SCROLL TO CONTINUE WITH CONTENT

"Sekarang kita lihat berdasarkan tadi definisi yang disampaikan Pak Dolfie, yaitu 20 persen terhadap belanja. Mari kita semuanya supaya tidak menimbulkan juga salah persepsi ya. Coba kita perhatikan belanja negara. Belanja negara itu terdiri dari belanja K/L, belanja BUN (Bendahara Umum Negara), dan TKDD (Transfer ke Daerah dan Dana Desa)," ujar Sri Mulyani dalam Rapat Kerja dengan Komisi XI DPR RI, Selasa (22/7).

Sang Bendahara Negara menjelaskan porsi anggaran pendidikan terhadap total belanja negara sangat bergantung pada pergerakan komponen belanja lainnya. Misalnya, ketika belanja subsidi atau kompensasi meningkat drastis, porsi persentase belanja pendidikan bisa terlihat menurun, meskipun nominalnya tetap atau bahkan meningkat.

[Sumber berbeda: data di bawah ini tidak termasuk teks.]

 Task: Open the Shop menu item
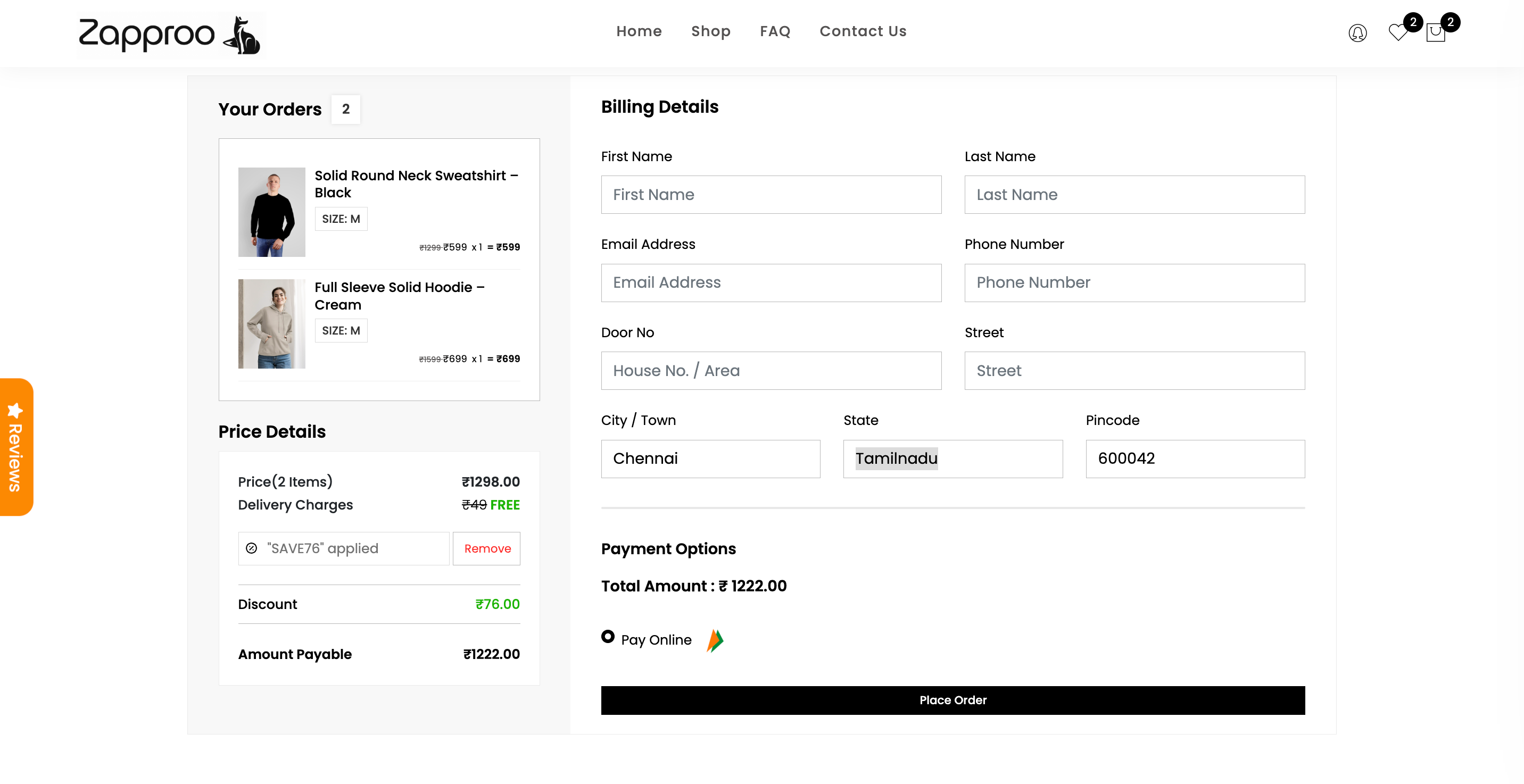point(710,31)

"Kalau belanja barang, perjalanan dinas, segala macam plus program-program. Itu pun penyerapannya bisa lebih rendah, bisa lebih tinggi. Waktu terjadi El Nino kita menambah bansos, itu menjadi belanja barangnya naik. Sehingga 20 persennya yang awal menjadi seolah-olah lebih rendah," ujar Sri Mulyani.

Ia menegaskan penempatan sebagian anggaran pendidikan di bawah pos pembiayaan dilakukan sebagai strategi pengelolaan fiskal yang hati-hati. Mekanisme ini dibentuk agar anggaran tidak dihamburkan di akhir tahun hanya demi mengejar target nominal.

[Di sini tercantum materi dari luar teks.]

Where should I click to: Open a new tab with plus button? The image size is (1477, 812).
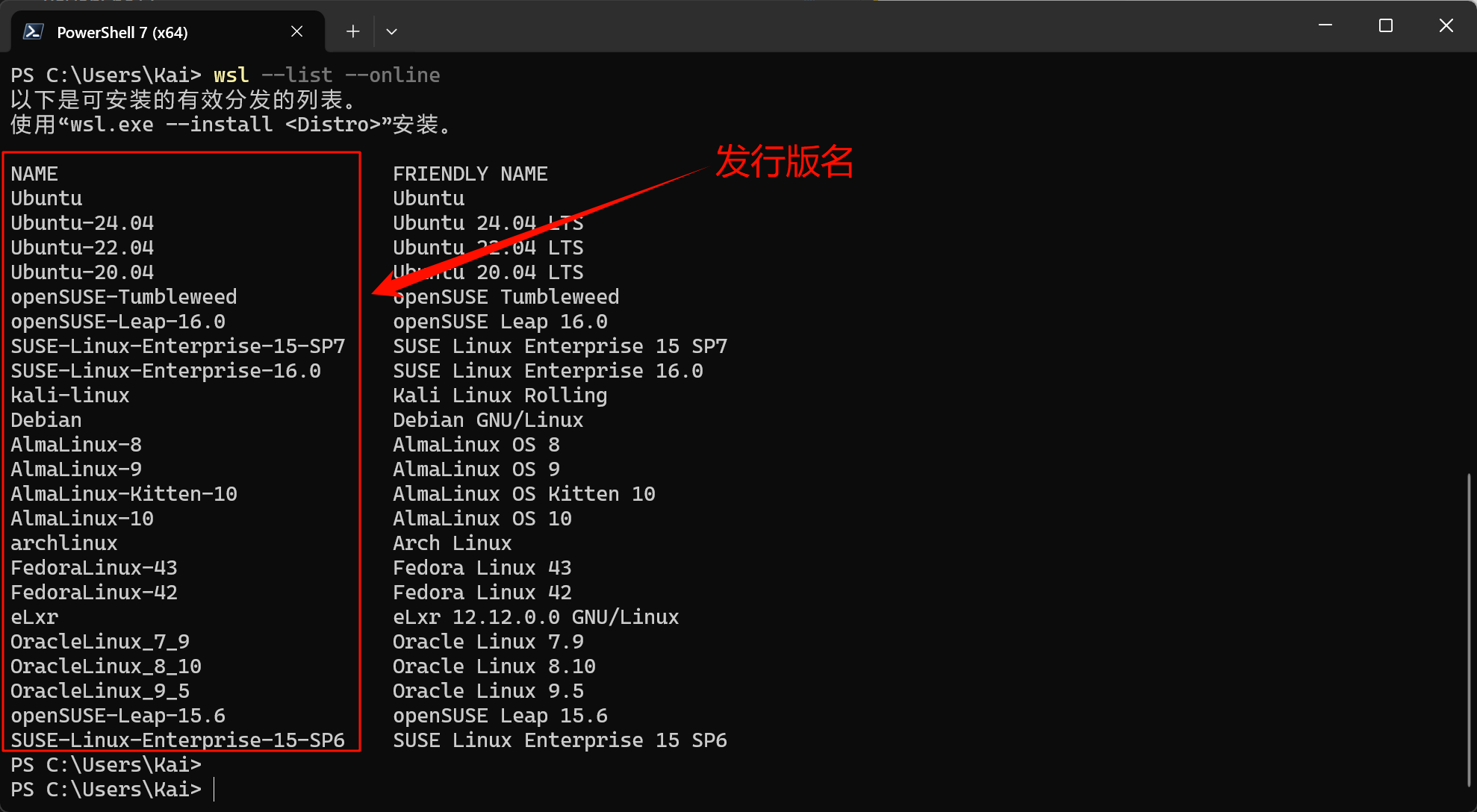click(x=352, y=31)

"Waktu itu kalau sudah mendekati September kita belum mencapai 20 persen, maka diberikan lah K/L itu belanja tambahan di bulan Oktober. Tiga bulan Pak, Rp80 triliun mau dibelanjakan habis jadi apa? That's a problem juga," ucap wanita yang akrab disapa Ani itu.

Ani menambahkan pembuatan cadangan melalui skema dana abadi pendidikan justru bertujuan agar anggaran pendidikan tidak digunakan secara serampangan dan bisa memberikan manfaat jangka panjang.

Namun, ia mengakui ke depan tetap perlu ada perbaikan agar mekanisme belanja lebih efisien, ekonomis, dan sesuai prinsip tata kelola keuangan yang baik.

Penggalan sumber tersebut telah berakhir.